Before retiring, I did my part well at a large company. This woman acknowledged that.
She asked her older sister for advice about me, only to be recommended that she end things with me quickly, mainly because she’d just end up having to take care of me in my old age. Lately, the woman has said a number of times, “I want to break up.”
I’m not sure if she was joking, but she has said things like if I had ¥100 million, she’d maybe marry me.
What her sister said was quite right. I know I should give up on her, but this lost out to my loneliness and longing for her, and now we’re back to how we were before I talked about marriage. While knowing I have no right to confine her life to mine, I’m unable to take that final step of ending things.
I have two sons, who are both married and have their own families, but I haven’t asked them for advice about this.
Dear Mr. C:
I wonder what your real motives are for wanting to get married. I think you have the idea somewhere that you can ask her to take care of you in the future, and I think she’s become well aware of that motive.
I don’t think it’s saying too much to state that the love lives of older people have at least some element of calculation — having love for the sake of love is just for younger people.

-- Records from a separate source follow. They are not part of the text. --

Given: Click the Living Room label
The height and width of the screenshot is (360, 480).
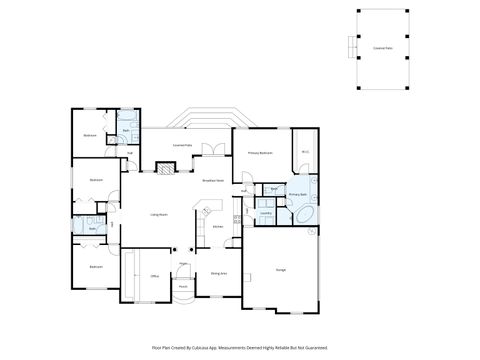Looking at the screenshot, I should click(158, 215).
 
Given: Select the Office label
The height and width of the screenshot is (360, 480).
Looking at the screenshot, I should click(155, 275).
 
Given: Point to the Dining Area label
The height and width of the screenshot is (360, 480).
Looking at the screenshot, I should click(217, 272).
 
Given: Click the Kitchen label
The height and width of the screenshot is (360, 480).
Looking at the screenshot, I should click(217, 227).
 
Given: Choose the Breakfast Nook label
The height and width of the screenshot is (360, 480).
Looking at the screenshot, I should click(212, 181).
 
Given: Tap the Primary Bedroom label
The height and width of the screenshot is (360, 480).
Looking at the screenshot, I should click(260, 153).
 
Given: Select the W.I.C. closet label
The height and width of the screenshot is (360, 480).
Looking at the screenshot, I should click(304, 153).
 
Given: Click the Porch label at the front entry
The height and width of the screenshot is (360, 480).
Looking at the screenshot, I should click(183, 285).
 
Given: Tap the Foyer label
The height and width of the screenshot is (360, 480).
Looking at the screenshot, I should click(183, 264).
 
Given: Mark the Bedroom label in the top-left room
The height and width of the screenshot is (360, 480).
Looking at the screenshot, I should click(90, 134).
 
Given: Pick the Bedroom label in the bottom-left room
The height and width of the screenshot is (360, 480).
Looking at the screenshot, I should click(95, 267).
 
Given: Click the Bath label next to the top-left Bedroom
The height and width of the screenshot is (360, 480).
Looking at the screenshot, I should click(126, 131).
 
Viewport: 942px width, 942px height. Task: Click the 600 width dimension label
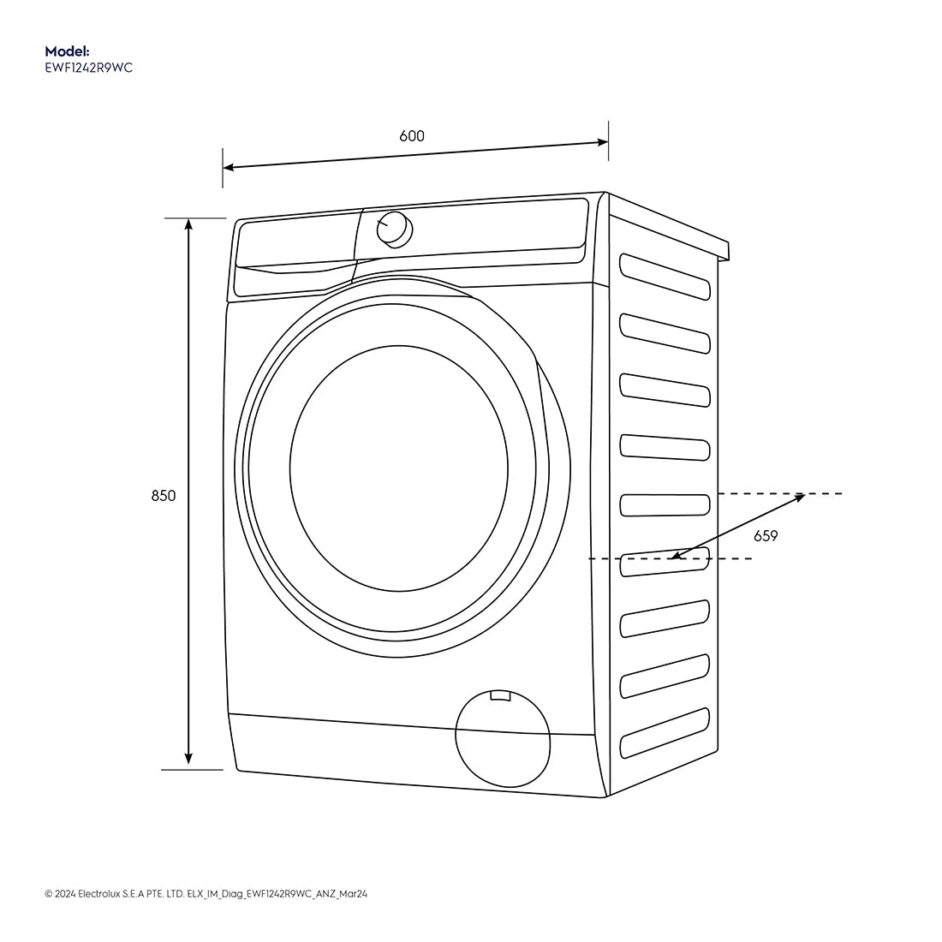click(x=411, y=136)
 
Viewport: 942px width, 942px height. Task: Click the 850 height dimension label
click(x=164, y=496)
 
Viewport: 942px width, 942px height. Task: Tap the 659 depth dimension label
click(x=766, y=536)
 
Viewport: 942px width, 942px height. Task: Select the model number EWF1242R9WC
click(x=88, y=69)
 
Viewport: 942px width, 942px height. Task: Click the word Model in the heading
click(x=67, y=51)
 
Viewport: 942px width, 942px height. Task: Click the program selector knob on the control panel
click(x=394, y=228)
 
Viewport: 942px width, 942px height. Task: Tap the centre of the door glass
click(x=399, y=468)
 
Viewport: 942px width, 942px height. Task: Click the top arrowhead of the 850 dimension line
click(x=188, y=224)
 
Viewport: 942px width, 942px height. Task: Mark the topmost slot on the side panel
click(x=665, y=276)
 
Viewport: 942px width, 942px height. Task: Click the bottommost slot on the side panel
click(x=665, y=733)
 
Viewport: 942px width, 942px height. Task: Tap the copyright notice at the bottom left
click(x=206, y=894)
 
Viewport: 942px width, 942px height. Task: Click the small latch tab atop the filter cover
click(x=499, y=695)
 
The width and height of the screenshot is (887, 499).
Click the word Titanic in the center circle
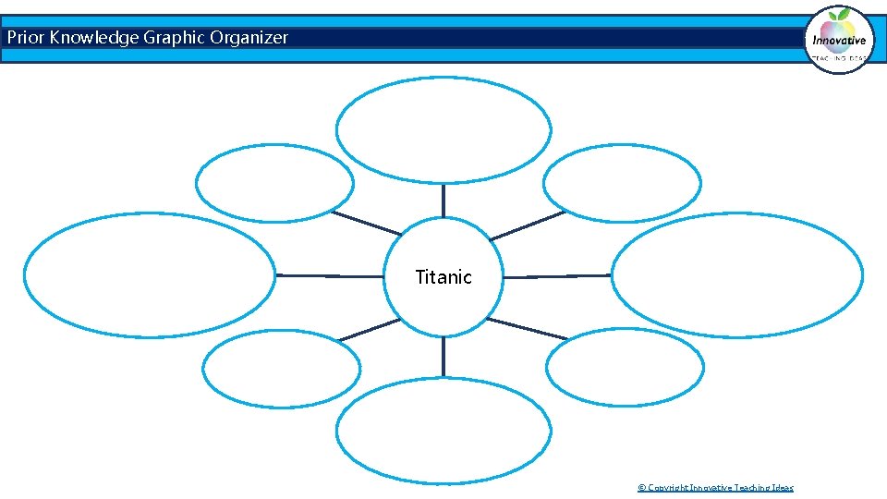pos(444,277)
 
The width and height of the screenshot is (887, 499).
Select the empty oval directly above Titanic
pos(444,129)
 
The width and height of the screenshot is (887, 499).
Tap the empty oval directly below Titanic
pos(444,431)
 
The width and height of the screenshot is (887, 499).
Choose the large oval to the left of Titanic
pos(150,275)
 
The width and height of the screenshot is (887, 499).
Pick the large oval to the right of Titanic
pos(737,275)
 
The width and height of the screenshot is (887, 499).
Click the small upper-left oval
pos(274,183)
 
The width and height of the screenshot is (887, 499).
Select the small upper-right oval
pos(622,183)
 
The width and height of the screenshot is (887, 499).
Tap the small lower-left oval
pos(281,369)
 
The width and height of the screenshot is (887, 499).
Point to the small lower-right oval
pos(625,367)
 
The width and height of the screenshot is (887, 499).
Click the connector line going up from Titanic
pos(444,200)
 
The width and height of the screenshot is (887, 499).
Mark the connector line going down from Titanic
pos(444,356)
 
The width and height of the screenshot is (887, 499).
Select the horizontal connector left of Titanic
pos(329,275)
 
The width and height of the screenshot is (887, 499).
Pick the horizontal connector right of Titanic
pos(557,275)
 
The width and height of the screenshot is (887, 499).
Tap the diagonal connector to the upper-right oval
pos(527,225)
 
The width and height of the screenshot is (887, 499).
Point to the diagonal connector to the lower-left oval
pos(369,330)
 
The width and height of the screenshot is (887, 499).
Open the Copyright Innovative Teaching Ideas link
pos(715,487)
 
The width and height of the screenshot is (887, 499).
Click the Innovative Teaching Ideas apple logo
pos(839,39)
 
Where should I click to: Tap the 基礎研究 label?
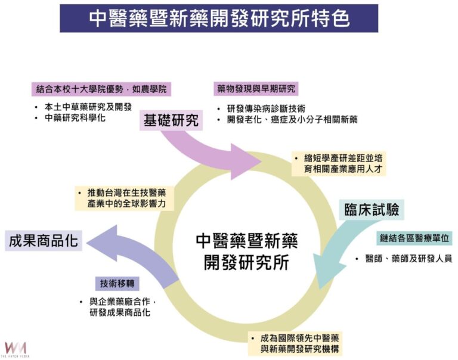coord(171,120)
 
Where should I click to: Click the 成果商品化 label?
coord(43,241)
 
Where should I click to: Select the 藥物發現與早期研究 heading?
coord(256,89)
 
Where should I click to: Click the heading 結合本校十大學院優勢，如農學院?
coord(101,89)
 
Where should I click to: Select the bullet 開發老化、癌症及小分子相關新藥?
coord(292,119)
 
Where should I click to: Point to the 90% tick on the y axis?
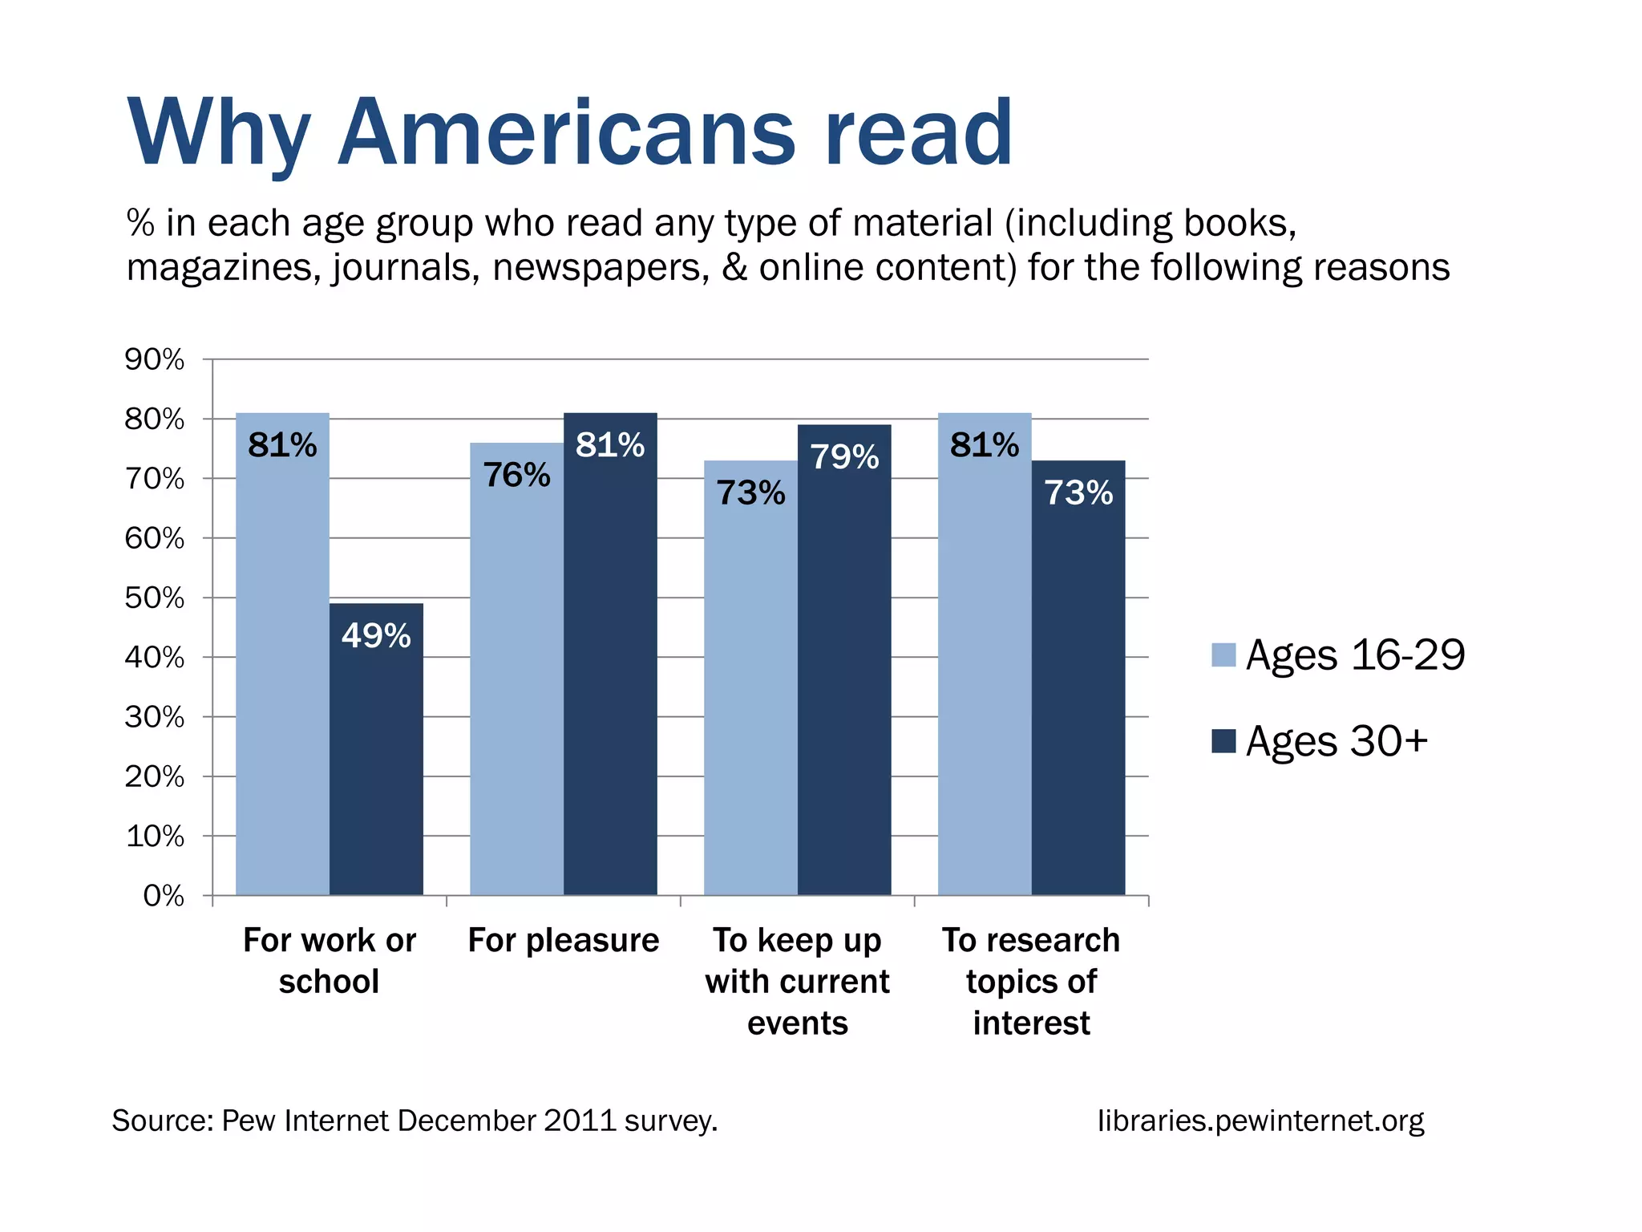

I think she has realized this fact and therefore brought up the money aspect. You can’t blame her for it, because I think both of you are calculating here.
If you truly want to marry her, I believe the first course of action is seeking the advice of your sons and their families. Marriage involves more people than simply the two of you. I believe you are only thinking of yourself in all of this, and that needs to stop.
It is crucial that you receive the blessing of your sons. Having people around you who are also happy about this is an important element for the remaining years of your life.
This is all what being married means. If you can’t handle it, then I think your only option is to keep things how they are now.